* [INPUT DATA]:
# # #
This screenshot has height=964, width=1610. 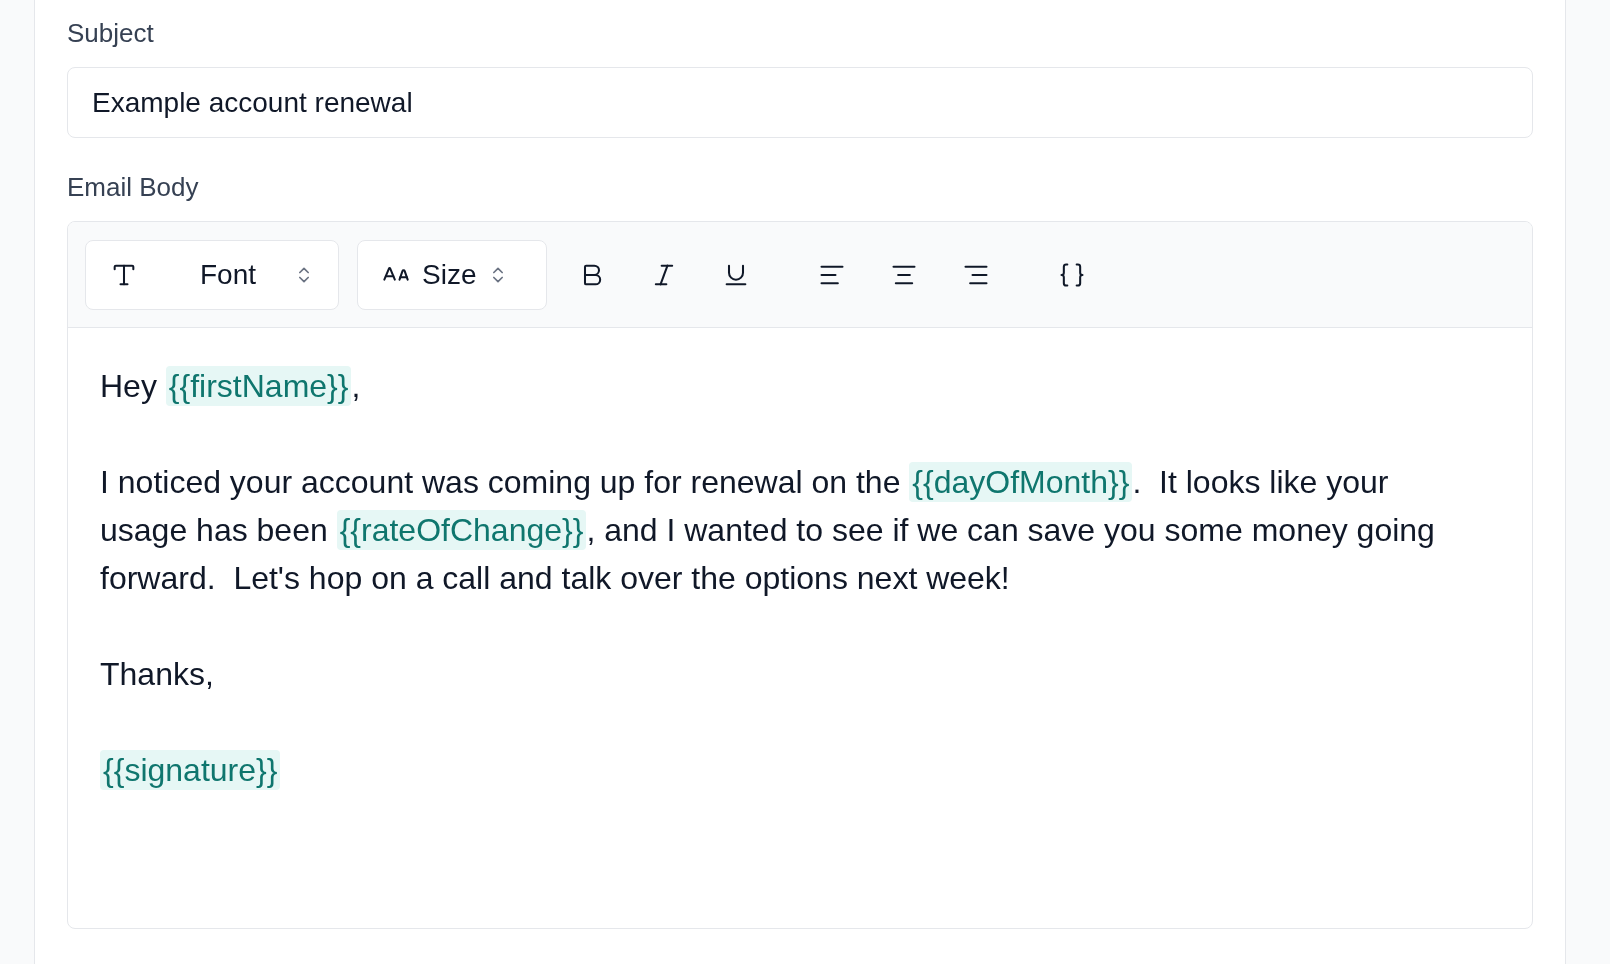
# # #
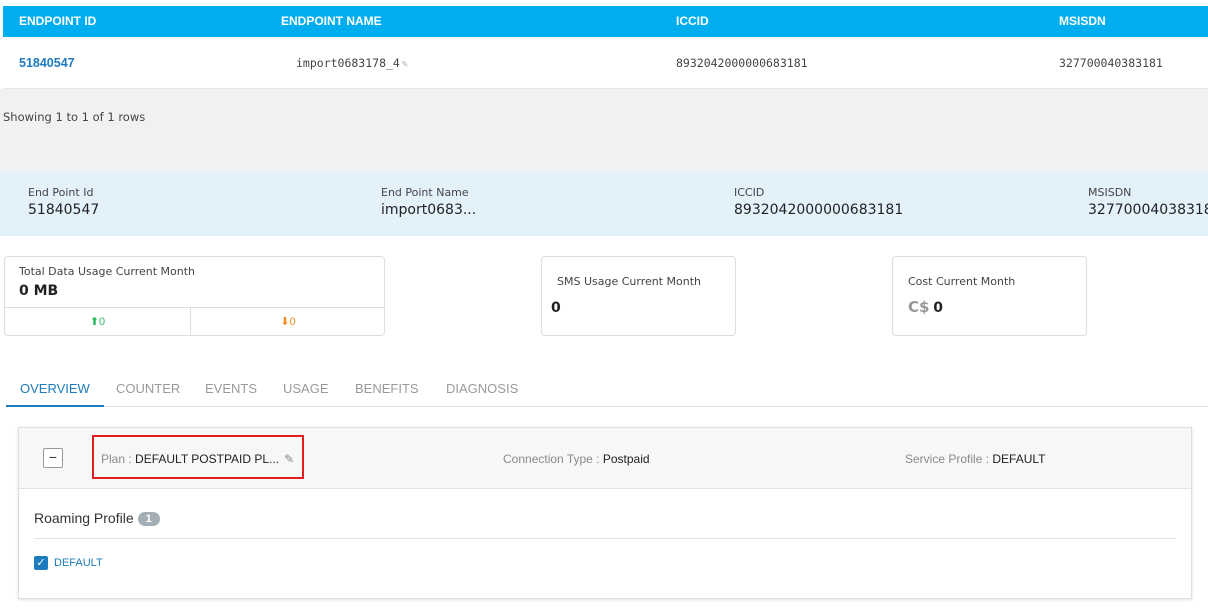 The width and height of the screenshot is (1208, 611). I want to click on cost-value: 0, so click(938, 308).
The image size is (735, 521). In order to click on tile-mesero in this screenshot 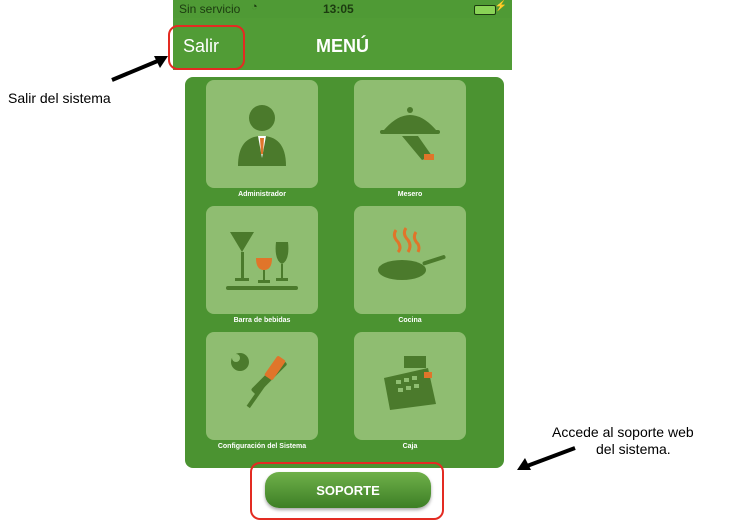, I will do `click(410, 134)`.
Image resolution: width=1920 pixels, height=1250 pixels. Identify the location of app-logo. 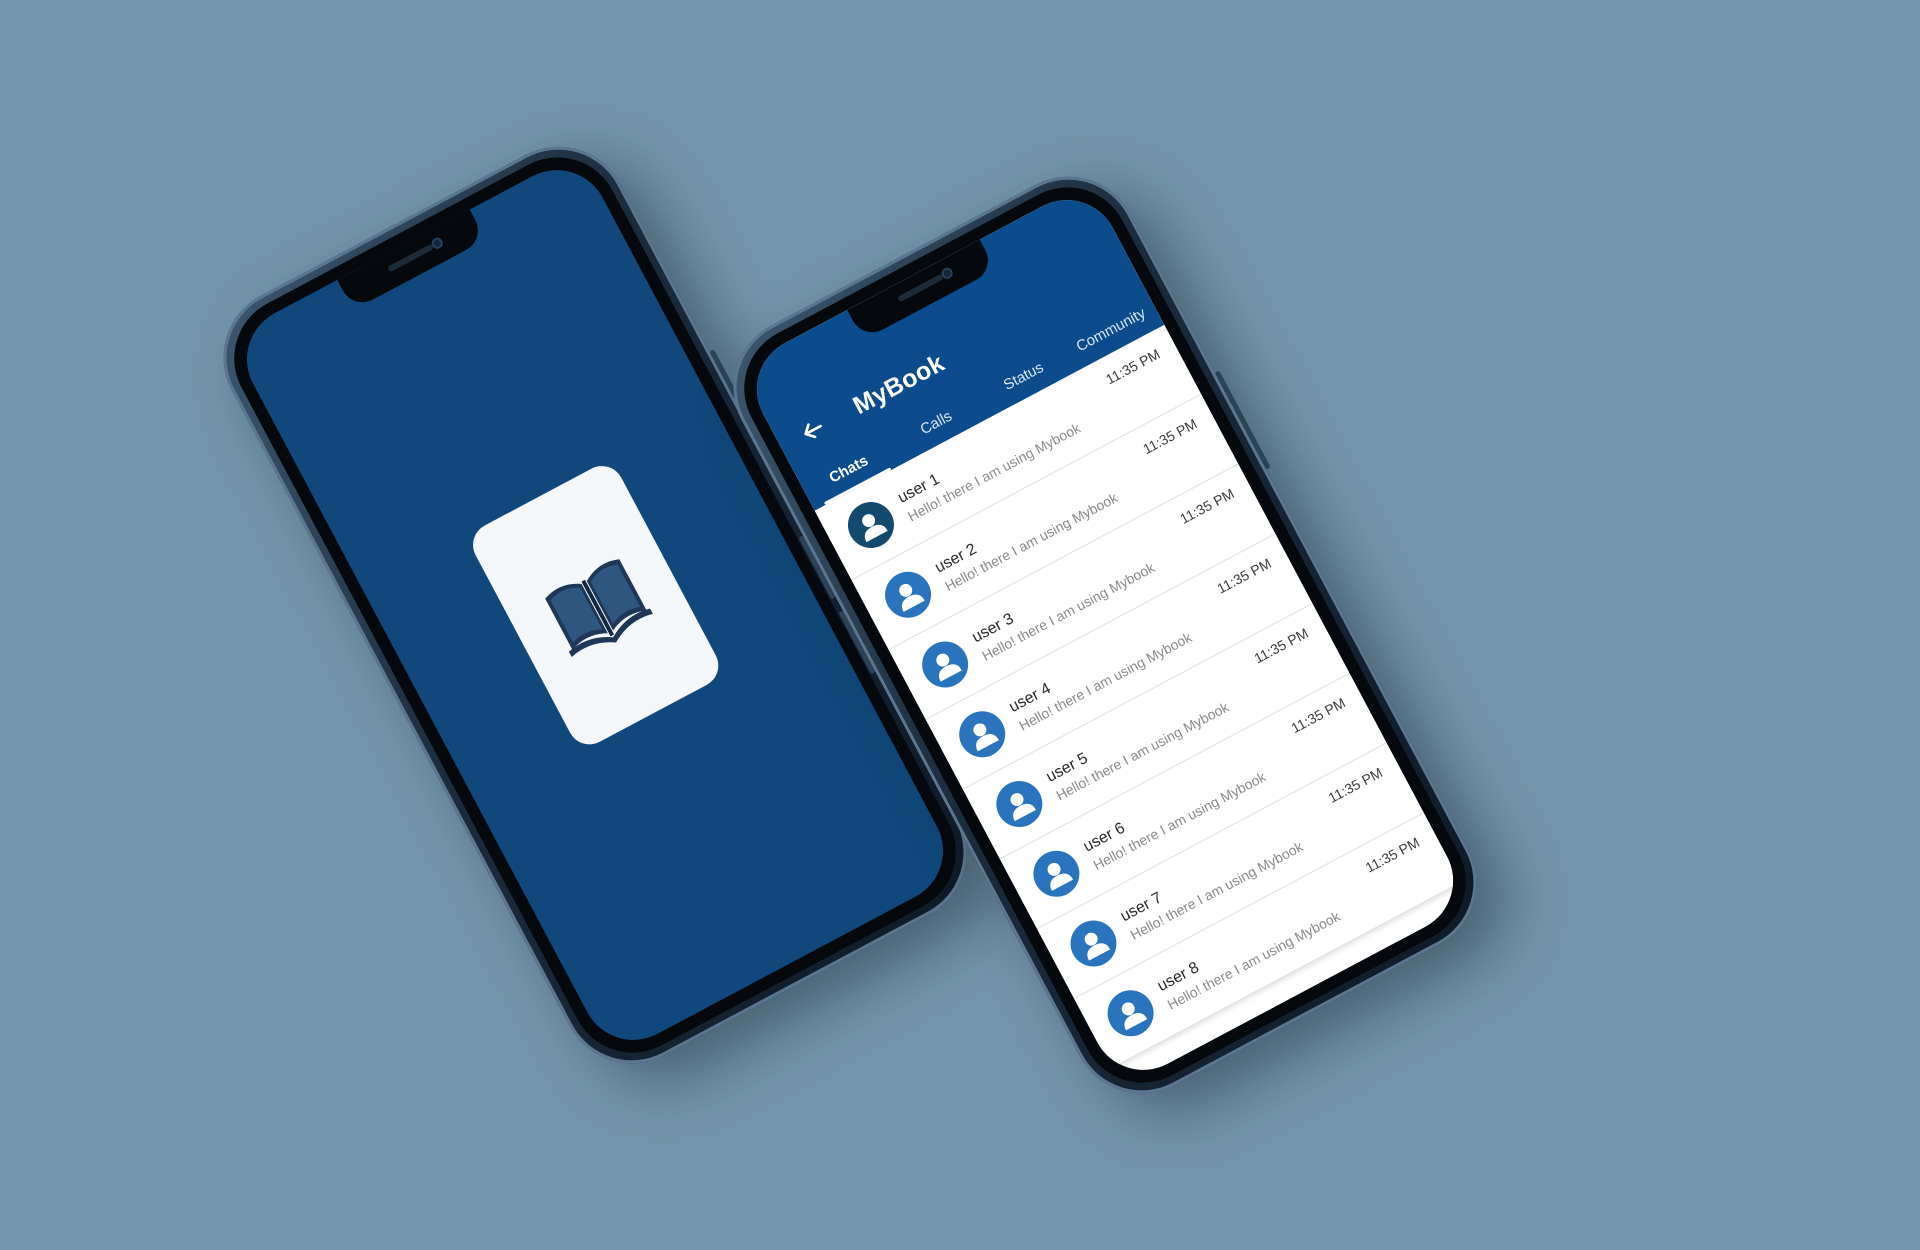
# # #
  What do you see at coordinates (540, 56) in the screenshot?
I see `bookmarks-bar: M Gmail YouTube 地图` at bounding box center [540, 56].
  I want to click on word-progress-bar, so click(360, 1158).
# # #
* [JOB]: Swap "coordinates" for "position" in the lines starting at the one containing "What do you" and ending at the one containing "I want to click on word-progress-bar, so". Give back only those lines, with everything else left as it is.

* [ANSWER AREA]:
  What do you see at position (540, 56) in the screenshot?
I see `bookmarks-bar: M Gmail YouTube 地图` at bounding box center [540, 56].
  I want to click on word-progress-bar, so click(360, 1158).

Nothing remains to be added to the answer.